* [What the task requires]
In the text on the marketing flywheel, what does the acronym ZMOT stand for?

* [Text]
######
Unlike the hamster wheel of buying ads, requiring constant feeding, a marketing flywheel will get you in motion and keep you in motion.
Do you feel like you’re on a marketing hamster wheel? Do you have to apply constant pressure to your marketing and sales in order to keep your business afloat? Are you constantly shoveling money into social media ads and search ads, but you aren’t seeing much of a return? Is this how your marketing strategy feels:
You aren’t alone. Lots of people are promised the moon when it comes to spending money on ads and other “quick and easy” schemes, but the truth is that marketing isn’t as simple as buying a bunch of ads and watching the customers roll in. Sounds like you need to get your flywheel going!
I’m going to explain why just making noise doesn’t work anymore and what you should do instead to get off of that constant marketing hamster wheel.
First, forget that funnel
I’m sure that someone along the way told you to “build your marketing funnel.” In the language of marketing, a marketing funnel looks something like this:
That’s very simplified, but, essentially, the thinking behind a marketing funnel is that the more people you have that are aware at the top of the funnel, the more people will make it down to the purchase part.
This would be awesome, but it just doesn’t work that way. In fact, as you’re starting to realize, this is what the funnel actually looks like:
The reason that it’s not working as well as promised is that the modern-day customer journey doesn’t follow the whole funnel idea. It’s not that linear. In fact, depending on the purchase, it may look more like this:
The ZMOT at the bottom left of this journey stands for the Zero Moment of Truth, an acronym coined by Google. Prior to the internet, most marketing strategies were built off a mental model that included 3 moments:
The Stimulus was the moment that the consumer decided they needed the product. It could be anything from your car breaking down to seeing an ad on TV.
The First Moment of Truth (FMOT) would be the consideration phase of the customer journey. In the case of the car, this would be going to the various dealers and looking at your options. Even if you were swayed to buy something you saw in an ad, you’d still head to the store and take a second look (and maybe even compare the product to competitors).
The Second Moment of Truth (SMOT) was your experience with the product. Did you feel good about your decision to buy that car after owning it for a while? How about that product you saw in the ad?
######
Records for locating displayed items
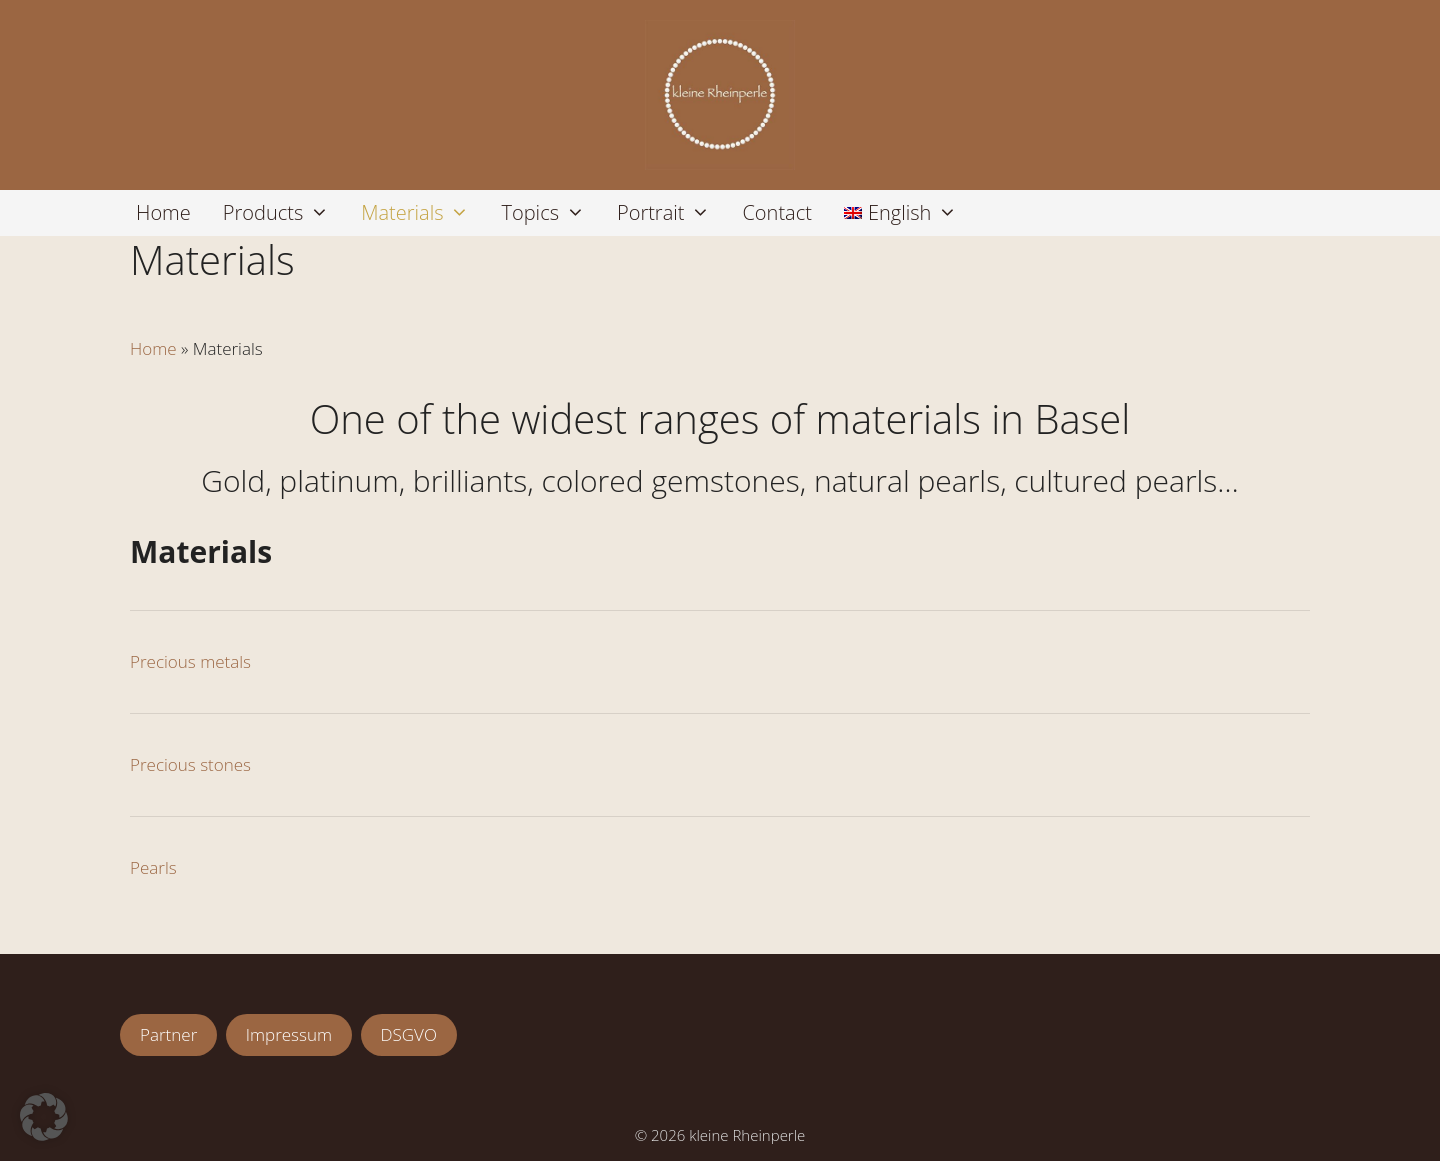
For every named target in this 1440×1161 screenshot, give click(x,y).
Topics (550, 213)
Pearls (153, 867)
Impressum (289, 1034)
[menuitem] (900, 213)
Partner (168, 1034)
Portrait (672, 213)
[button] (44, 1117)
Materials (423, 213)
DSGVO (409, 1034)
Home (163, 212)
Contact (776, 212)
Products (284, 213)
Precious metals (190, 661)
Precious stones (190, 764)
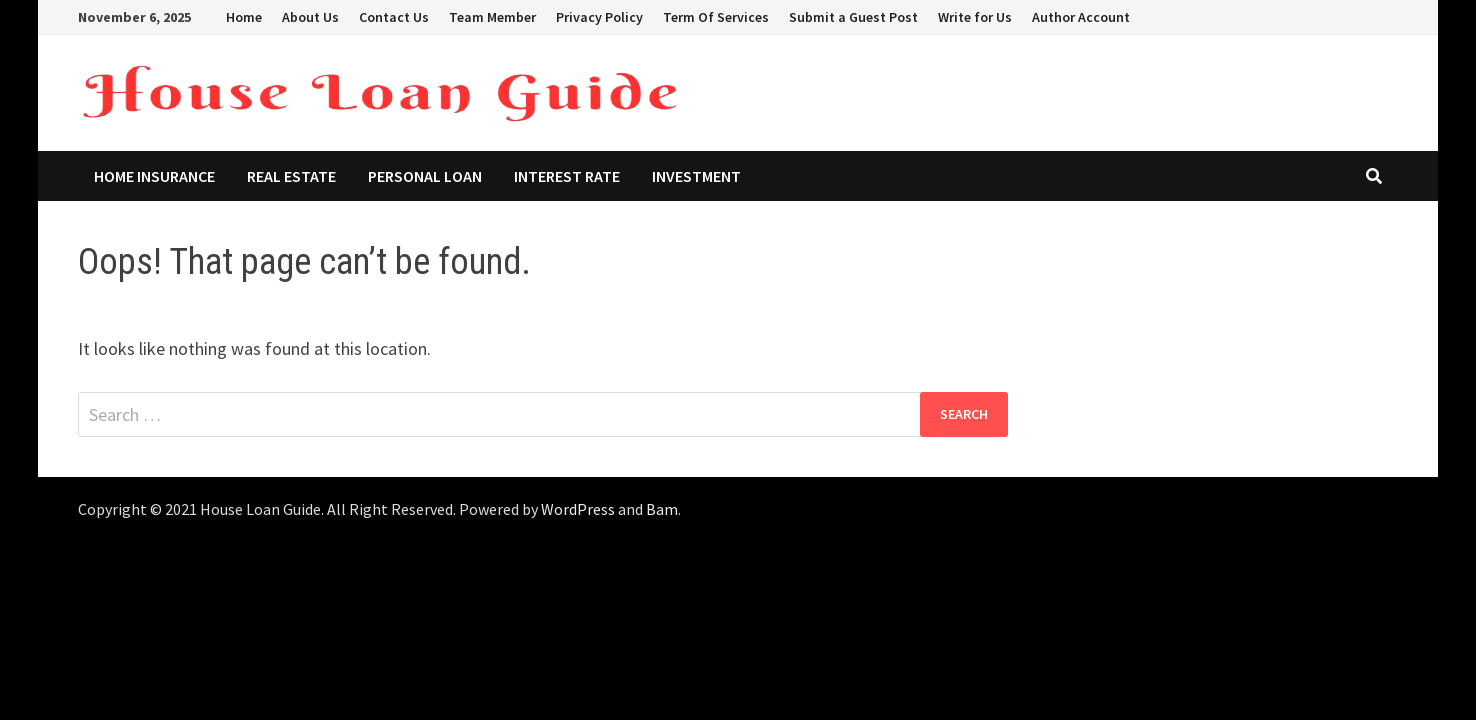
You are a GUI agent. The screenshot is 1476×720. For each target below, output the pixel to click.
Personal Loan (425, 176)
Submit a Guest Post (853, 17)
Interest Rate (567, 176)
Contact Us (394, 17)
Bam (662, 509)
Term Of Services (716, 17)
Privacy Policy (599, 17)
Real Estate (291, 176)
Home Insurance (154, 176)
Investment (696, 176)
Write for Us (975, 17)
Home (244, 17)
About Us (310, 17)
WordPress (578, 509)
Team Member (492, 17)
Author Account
######
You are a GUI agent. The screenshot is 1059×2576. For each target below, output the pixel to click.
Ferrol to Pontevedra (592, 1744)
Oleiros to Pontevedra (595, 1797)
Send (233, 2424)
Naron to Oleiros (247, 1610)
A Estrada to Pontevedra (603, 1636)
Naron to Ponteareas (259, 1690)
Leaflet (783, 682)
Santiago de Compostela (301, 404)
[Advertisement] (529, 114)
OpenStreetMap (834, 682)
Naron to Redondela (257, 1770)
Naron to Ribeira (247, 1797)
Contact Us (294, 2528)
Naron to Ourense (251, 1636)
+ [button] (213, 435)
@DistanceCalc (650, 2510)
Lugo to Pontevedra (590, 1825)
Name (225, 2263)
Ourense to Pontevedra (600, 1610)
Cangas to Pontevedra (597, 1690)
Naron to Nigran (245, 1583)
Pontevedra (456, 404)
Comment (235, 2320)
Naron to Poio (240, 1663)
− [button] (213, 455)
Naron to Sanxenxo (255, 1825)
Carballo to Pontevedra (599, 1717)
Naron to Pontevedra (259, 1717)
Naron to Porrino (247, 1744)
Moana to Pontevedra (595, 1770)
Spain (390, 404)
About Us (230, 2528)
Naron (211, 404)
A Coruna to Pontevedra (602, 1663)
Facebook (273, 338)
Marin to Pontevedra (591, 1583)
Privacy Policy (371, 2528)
######
* [Result below]
Zero Moment of Truth